Directions:
(1) Reproduce the passage of the Josh Butner profile starting at "September 4, 2017" and ending at "combating climate change.".
(2) According to the Josh Butner profile, how many years of military service does Butner have with the Navy Seals?

Text block:
========================================
September 4, 2017 (San Diego’s East County) – Josh Butner says he’s running for Congress against Representative Duncan Hunter in the 50th Congressional District to “put people first, not personal profit or special interest politics.” 

A former Navy Seal Lieutenant Commander and current trustee on the Jamul-Dulzura Union School District board, he wants to champion a strong public education, restore integrity, and provide strong leadership on issues ranging from foreign policy to helping military families to combating climate change.

East County Magazine’s Show recently sat down with Butner for an in-depth interview originally aired July 21 on KNSJ radio. Hear the full 42-minute interview by clicking the orange audio link, and scroll down for highlights. He is one of five Democrats in the race; two Republican challengers to Hunter have also announced intentions to run. With Hunter under a federal criminal probem, this race is drawing national attention.

Butner has 23 years of military service with the Navy Seals, including combat duty in Iraq and Afghanistan. He comes from a family with a long, proud tradition of leadership and military service dating back to the Civil War. A Jamul resident, he’s raised three children, including a son who serves in the Navy. Now he's running to serve constituents across the 50th Congressional District, which includes much of East County as well as San Diego and other communities.
========================================
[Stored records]
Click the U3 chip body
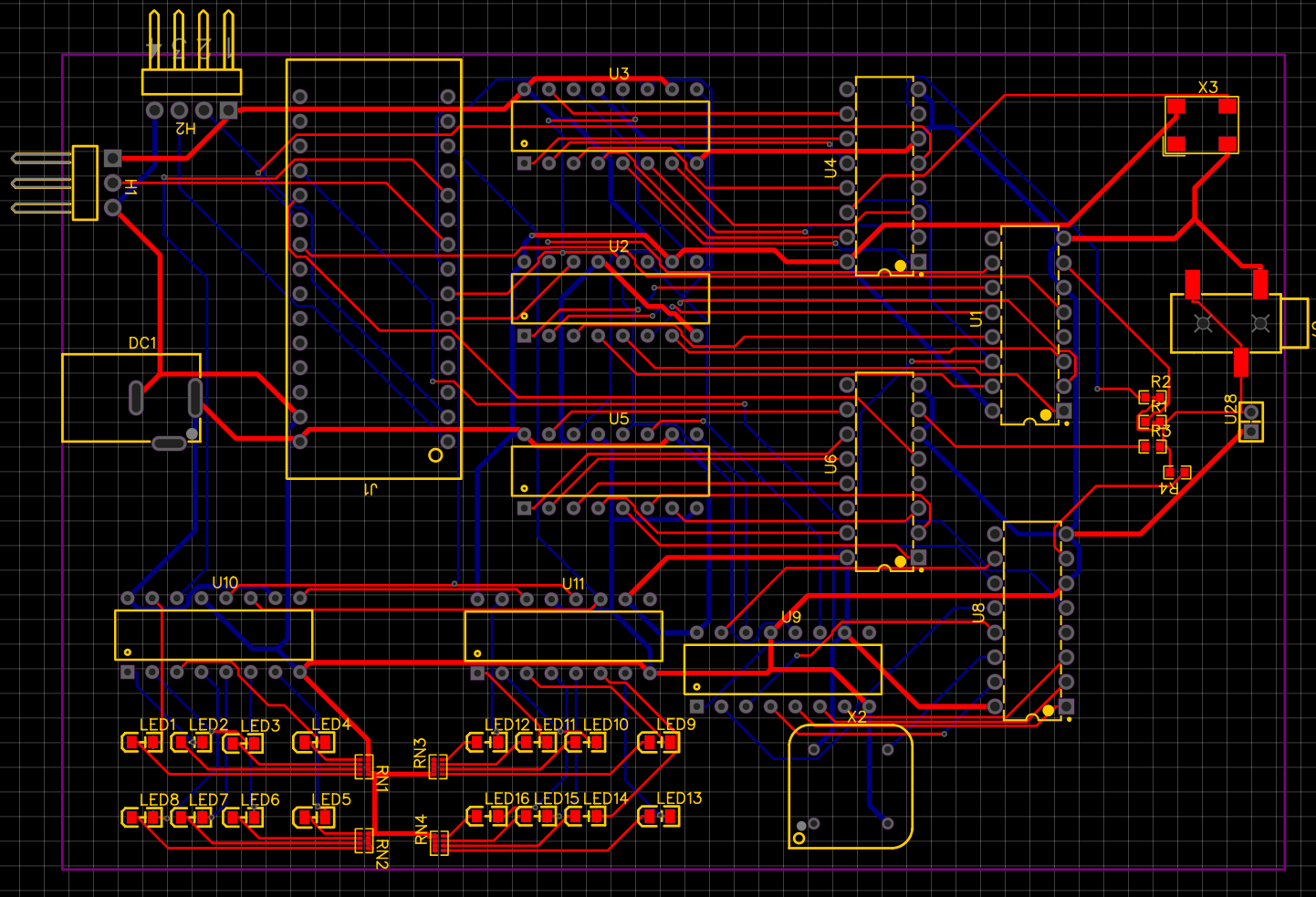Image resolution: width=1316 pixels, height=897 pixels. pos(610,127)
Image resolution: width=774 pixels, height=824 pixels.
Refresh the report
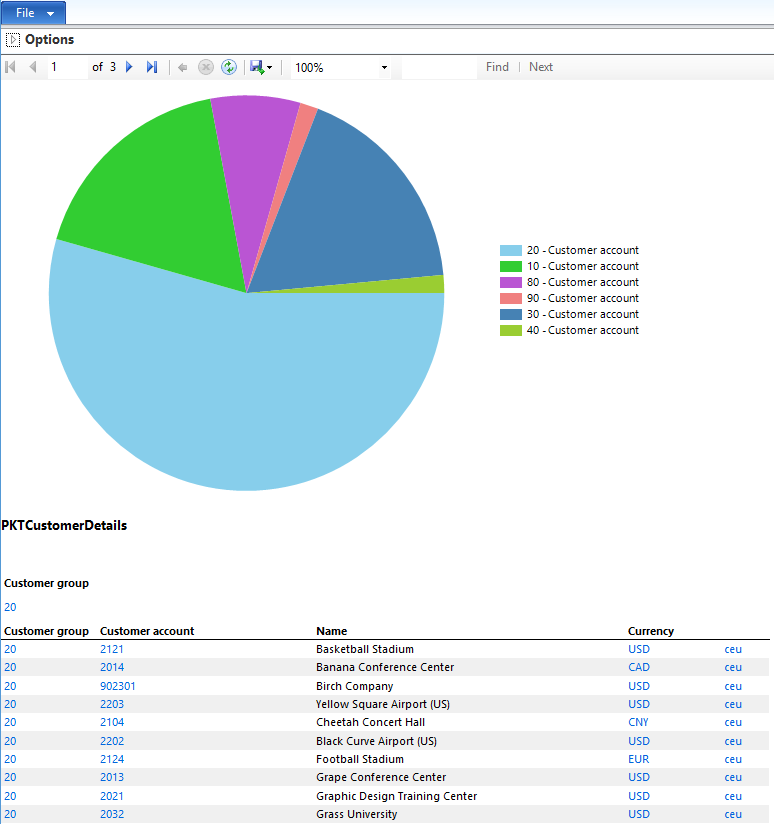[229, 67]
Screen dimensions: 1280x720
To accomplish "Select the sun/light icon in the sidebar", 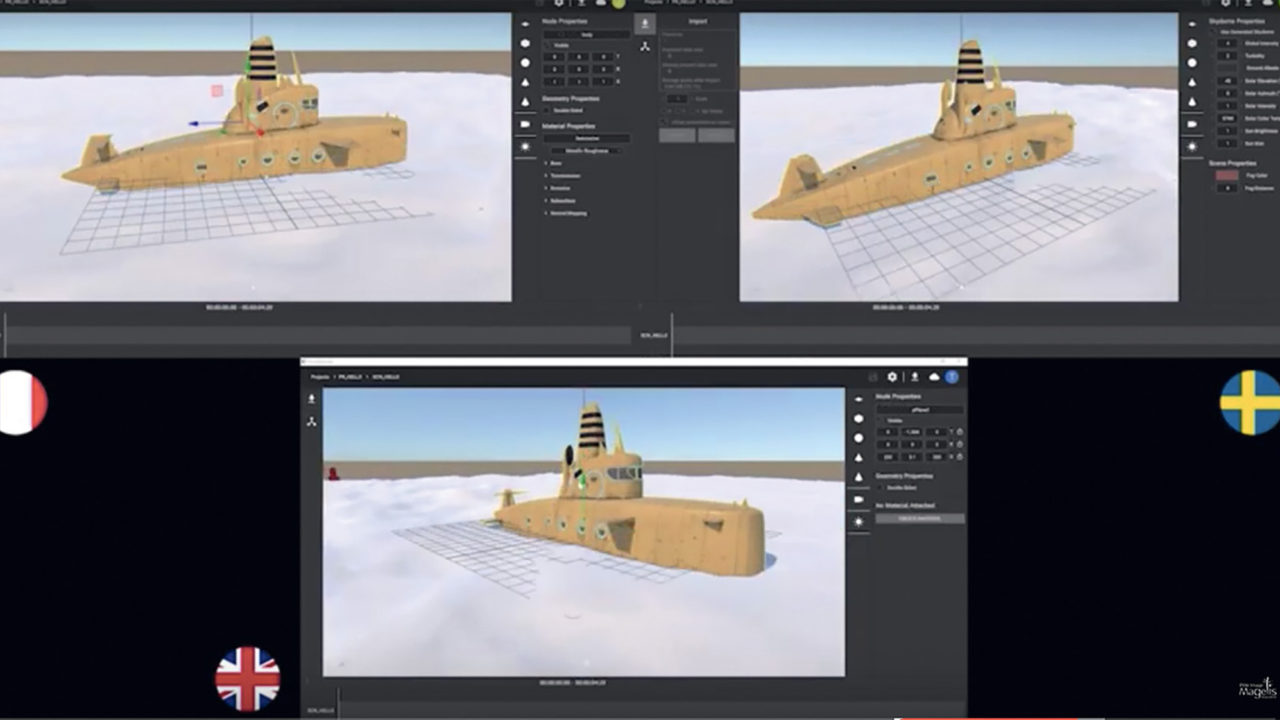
========================================
Answer section:
(1)
September 4, 2017 (San Diego’s East County) – Josh Butner says he’s running for Congress against Representative Duncan Hunter in the 50th Congressional District to “put people first, not personal profit or special interest politics.” 

A former Navy Seal Lieutenant Commander and current trustee on the Jamul-Dulzura Union School District board, he wants to champion a strong public education, restore integrity, and provide strong leadership on issues ranging from foreign policy to helping military families to combating climate change.

(2) 23 years.